Time complexity was focusing on analyzing the run time of algorithm as size of input increases.

where space complexity targets how much additional memory do we need to allocate in order to run code. Space complexity = Auxilliary space complexity i.e. space required by algorithm not space required by inputs.

THUMB SPACE COMPLEXITY RULES

• primitive data types require constant space
• string requires O(n) space
• Arrays and objects generally take O(n) space

function addarrayelements(array)
{
        let total =0;
        for(let i=0 ; i<arr.length ;i++)
            {
                total+=i
            }
}

So no matter what array length is we got one variable "total" followed by looping where we get another variable i=0 . That is enough of space!

Results to be constant space of O(1) space.

function doublesum(arr)
{
    let newarray =[];
    for(let i=0;i<arr.length;i++)
    {
            newarray.push(2*arr[i]);
    }
  return newarray;
}

As the input size increases , new array grow longer and longer in proportion to old array. So space taken up is directly proportionate to input size.

Results O(n) space!!

This is all about Time and Space Complexity as a fundamental to start over algorithms.

DO NOT GO , THERE IS MORE!

BIG-O LENS FOR OBJECTS AND ARRAYS

Object : An unordered data structure with key-value pairs, yet quick with no order . When we do not need any ordering , BIG-O is the choice with:

• INSERTION - O(1)
• REMOVAL -O(1)
• SEARCHING -O(N)
• ACCESS - O(1)

JS can add, remove , retrieve from objects in constant time with no order. A key acts as a gateway for it. But searching is over linear time , searching here means checking if given searched information is in value there.

BIG-O OF OBJECT METHODS:

//All of them has O(N) time complexity
1. Object.keys()
2. Object.values()
3. Object.entries()
But
4.Object.hasOwnProperty() has constant time O(1).

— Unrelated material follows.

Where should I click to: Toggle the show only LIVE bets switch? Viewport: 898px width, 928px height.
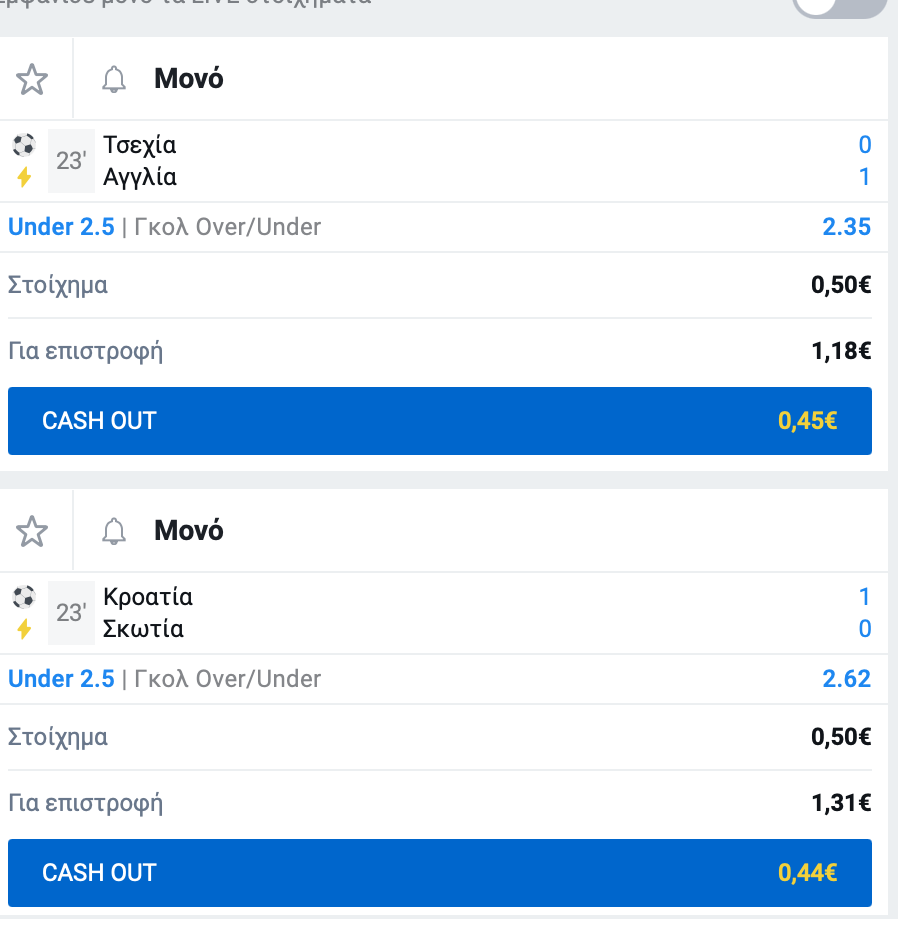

Arrays : The big difference they comes with an order. But order with a cost through the lens of Big-O performance. Big-O for insertion and removal in array totally depends on array length where as Search takes up O(N) with a quick constant time O(1) for accessing the element in array.

BIG-O OF ARRAY OPERATIONS:

1. push/pop : O(1)
2. shift/unshift : O(N)
3. concat/splice/sort : O(N)
4.  sort : O(N * log N ) 
5. forEach/map/filter/reduce : O(N)

Objects are best if you want to be quick with no hassle of order whereas use the array wisely if you need order and want to add/remove from beginning that would result improving the performance much better with less cascading effect of shift/unshift.

This completes the base of essence on what time complexity is about in terms of JAVASCRIPT.